Yuuri has mixed feelings about new beginnings; as much as he wants to shed the painful detritus of the past, he can never quite shake the feeling that his reinventions are worse every time. As if he’s copying a copy of a copy and every subsequent page is a little fuzzier. There’s no changing the core of him, and Yuuri sometimes feels like the reformation is nothing more than dressing a pig in silk.

Being himself in Japan is easy; he knows how to be a son, how to be a brother. He knows how to greet the old ladies who call out to him as he runs by, what to say to the early morning fisherman, how to give tourists directions to the inn, how to sink into the onsen and melt like a ice cream that’s been left out too long.

The Yuuri of Detroit, too, was a known quantity: a little more impulsive than his Japanese counterpart, maybe, a little slower to speak when he had to express himself in vague and unfamiliar English.

And then there is Viktor’s Yuuri—a wild, unpredictable maverick who does things like break world records and grind half-naked on strangers and fall madly in love. Yuuri has no idea who this man is, or where he’s been hiding for the past twenty-four years.

In the evening, Yuuri wanders through the house, taking photographs of innocuous things on a whim; the crack in the wall that’s never been fixed, the new stovetop his mother bought his father last year, Mari’s bedroom with the lights off and the furniture just shadows in a dark room. He sends each picture to Viktor as he takes it, and Viktor responds with unbelievable enthusiasm: _Wow! Amazing! I miss Hasestu. I miss you._

And then, he adds _we’ll visit; I’ll be with you;_ he appends a photograph of the shrine he is assembling in his spare room for Vicchan.

Yuuri visits the original one last time before he leaves for the airport. At least in St. Petersburg he’ll have Makkachin. He packs Vicchan’s favorite toy in his bag. On the plane, he dozes. He might have dreamed; he doesn’t remember.

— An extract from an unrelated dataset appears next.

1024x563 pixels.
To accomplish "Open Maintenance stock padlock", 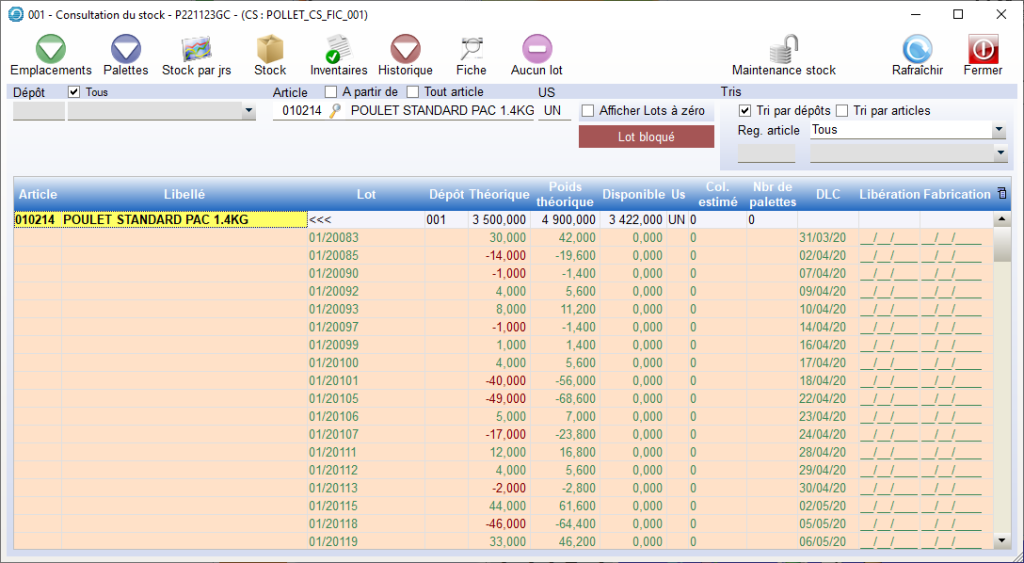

When Yuuri was a teenager he had a long-running fantasy about Viktor Nikiforov and how they would meet. About how Yuuri would win a gold medal (or a silver medal), break Viktor’s world record (or almost break it), and then get to shake Viktor’s hand on the podium as they stood side by side. And Viktor would smile at him. And maybe Viktor would say something like _good job_ or _call me Vitya_ _or see you around,_ and then Yuuri’s heart would pound and his face would heat and—

He’d wake up, tangled in his sheets, and vaguely ashamed.

New Yuuri has no compunctions about dreams of Viktor, or daydreams of Viktor, or elaborate fantasies of domestic life with Viktor. He’s not afraid that Viktor won’t live up to them; Viktor always surpasses Yuuri’s expectations. No, what Yuuri fears is that he’s still Detroit Yuuri or Hasetsu Yuuri on the inside, and what he’s fought for will slip away like water through his outstretched hand.

The sound of the landing gear unfolding reminds Yuuri of a coffin shutting.

He pulls up his surgical mask and passes through the airport unnoticed. He walks faster and faster, dragging his bag behind him until it’s being lifted off the ground as he breaks out into a run. The exit is there; Yuuri can’t read Russian, but he knows the look of families waiting to be reunited.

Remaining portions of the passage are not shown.